L’estorsione e l’intimidazione a colpi di pistola

«La vetrina è stata crivellata di colpi di pistola», «perché si erano fatti dei lavori ad alcuni personaggi, io gli chiedo i soldi perché non ci… devo lavorare, non ho possibilità… una volta, due… poi mi hanno dato la risposta». Nella notte tra l’1 e il 2 gennaio 2017 vengono esplosi alcuni colpi di arma da fuoco contro la saracinesca di un esercizio commerciale. Sul posto vengono repertati otto bossoli calibro 7,65. Un episodio, come in seguito si scoprirà, legato a fatti avvenuti tra il 2014 e il 2016 e che vede protagonisti proprio Sarica e Zindato.
Dopo avere inizialmente dichiarato di non avere sospetti, – si legge nelle motivazioni – il titolare dell’attività commerciale ha infatti raccontato che nella prima metà del 2014 Gianpaolo Sarica gli aveva chiesto di effettuare dei lavori nella sua abitazione per un importo di mille euro, un lavoro per il quale furono versati, come da richiesta, 500 euro in acconto. Ma successivamente si era presentato in negozio, per conto di Sarica, Antonio Zindato che gli aveva chiesto mille euro a destinare “ai detenuti”. Dopo l’iniziale rifiuto del commerciante e in seguito alle insistenze dell’uomo, i due si erano accordati per compensare la somma con quella ancora dovuta da Sarica, respingendo l’ulteriore richiesta di restituzione dell’acconto avanzata da Zindato. Nel giugno 2016 Sarica commissiona altre tende da installare nella sua abitazione per il prezzo di 750 euro. L’imputato, tuttavia, non aveva versato nulla, né come acconto, né per il saldo, nonostante i lavori fossero stati completati alla fine dell’estate del 2016. Alle sollecitazioni del pagamento da parte del commerciante Sarica aveva sempre risposto in maniera evasiva (“poi ci vediamo”), ma – secondo quanto emergerà – aveva deciso di passare ai fatti.
Sarica – scrivono i giudici – «ha ordinato le tende, pretendendo per mesi di non pagare il dovuto, confidando nel fatto che il commerciante, consapevole del suo ruolo nella criminalità organizzata o comunque della sua fama criminale nel quartiere confermata dallo stesso imputato nella conversazione intercettata (“Perché nel rione dicono che io sono”) non avrebbe insistito nelle sue pretese che egli avrebbe tranquillamente potuto ignorare. Ma quando il commerciante è «diventato particolarmente insistente, l’esplosione di colpi di arma da fuoco contro il negozio ha rappresentato la minaccia esplicita destinata a chiudere definitivamente la questione».

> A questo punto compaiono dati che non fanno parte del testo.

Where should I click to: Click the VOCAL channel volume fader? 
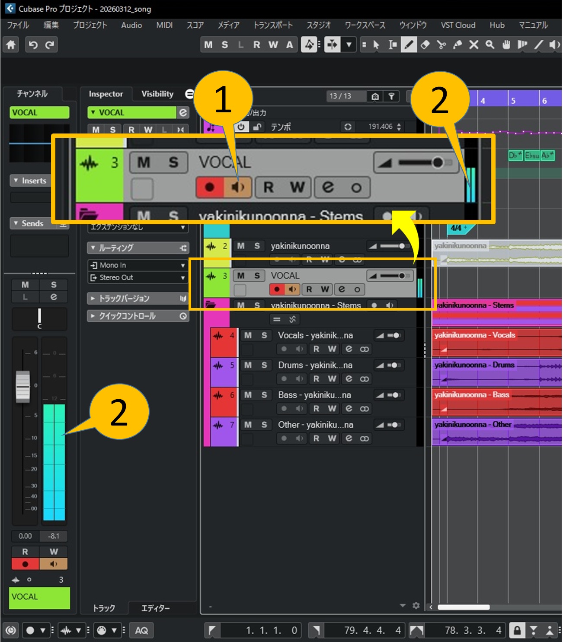(22, 385)
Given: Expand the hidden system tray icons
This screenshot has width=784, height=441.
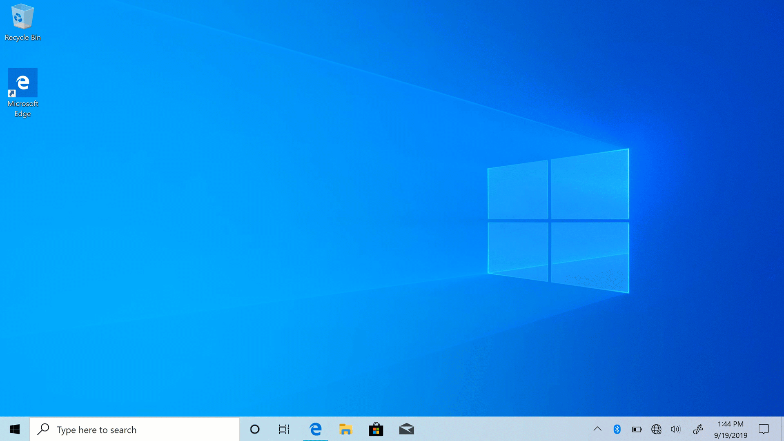Looking at the screenshot, I should (x=597, y=429).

«Nei piccoli lavori magari si accontentano di queste cose, avete capito che fanno?»

Da qui la denuncia del commerciante. «Io quel giorno non ho potuto fare niente… ho dovuto per forza chiamare le forze dell’ordine, perché una cosa di queste non è che vado… metto un foglio di carta e tampono»). E l’estorsione viene accertata anche in un secondo caso, quando nel giugno 2019 Sarica e Zindato si presentano nell’ufficio di un commerciante per chiedere l’installazione di infissi e la fornitura di mattonelle per la ristrutturazione dell’appartamento del primo. Nulla era stato pagato e nulla era stato richiesto. «Ciò in quanto l’imprenditore aveva inteso tali prestazioni come sostitutive del “pizzo” riferito al cantiere che egli aveva aperto nella zona» («non gli ho dato i soldi, gli infissi ha voluto gli infissi, ecco perché vi dico nei piccoli lavori magari si accontentano di queste cose, avete capito che fanno?»).